We sat in the car for a couple minutes not talking because he was mad at his mom and I was mad at him....we were waiting for the cop to come to the window to ask for his registration and license.....then all the sudden we hear over the intercom in a very demanding and mean voice "driver step out of the car and put your hands behind your head".......WHAT??  All these things started running through my mind like is he a criminal, did we do something wrong?  Was the car stolen?  Why was the police making him get out of the car like that instead of coming to the window??  I totally started crying and freaking out and my heart was beating a thousand times a minute.  I turned around from my passenger seat to see what was going on and I see the cop grab Ova like he's handcuffing him and force him to his knees.  He says over the intercom "Passenger, keep your hands in the air and face front"  I was freaking out!!  I seriously thought we were going to jail and I didn't know why.....but I blamed Ova because we were only in that situation because he ran the stop sign and because he let himself get so mad over nothing.  After a couple minutes, the police says over the intercom "Passenger, step out of the vehicle, put your hands on your head"  I did what he said and I turned towards the cop car (Ova was kneeling on the ground with his hands behind his back)  The police yelled at me to face forward and walk backwards until he told me to stop.  I did what I was told and when I got about to where Ova was the police yelled at me to stop.  I stopped.  He yelled at me to turn around.  I turned around and there Ova was on his knee with a ring in his hand..........and he said "Will you marry me?"  I was so confused until I saw the police officer was a Tongan man.....I punched Ova first and then kissed him and said yes.  All the drama and pretend being mad was all part of his plan.  He told him mom to call us, he told her he was going to act angry.....he planned everything out with the cop.  And it turned out perfectly.  I must say, that is an engagement story I will never forget!!

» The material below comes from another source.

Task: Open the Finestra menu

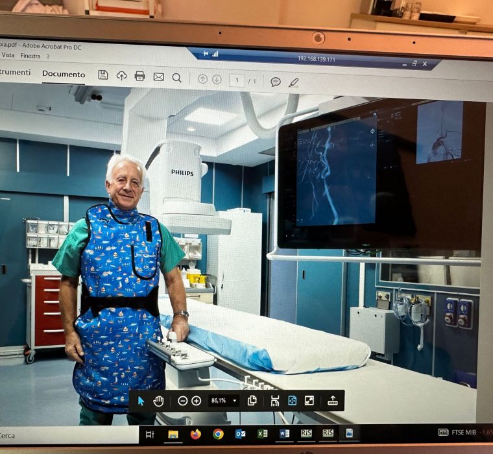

He's so sweet because the ring he gave me was so perfectly sentimental.  And he thought of it himself.  It's not a regular engagement ring, he thought of something that was very specific to us and I absolutely LOVED it!  I wish I had a picture of it.....but to explain what it looked like, it had 14 diamonds in it all together....two big ones in the middle and six small ones on each side.  When he gave it to me, he explained that the two diamonds in the middle represented me and him and the twelve little diamonds represented the kids we were going to have (we actually talked about having 12 kids before we got married.....hahaha)  That day was just so special and he was super super creative with everything......even though he pissed me off and made me so irritated at him.....I LOVED IT!!

Funny thing is that his mom wasn't even working that day, so after that incident we just turned around and headed home......I was telling him that he almost gave me a heart-attack.....and he was telling me that his original plan was to run the stop sign....have the cop try and pull us over and him not pull over.....then there would be a high speed chase and eventually we would have gotten surrounded by police officers with all their weapons pulled.  The police officer that was working with Ova told him that would be too much......which I totally agree.....I think I really would have had a heart-attack if he did it that way!

Anyways, sometimes the memory of that day pops in my mind and I can't help but smile.  I.LOVE.HIM!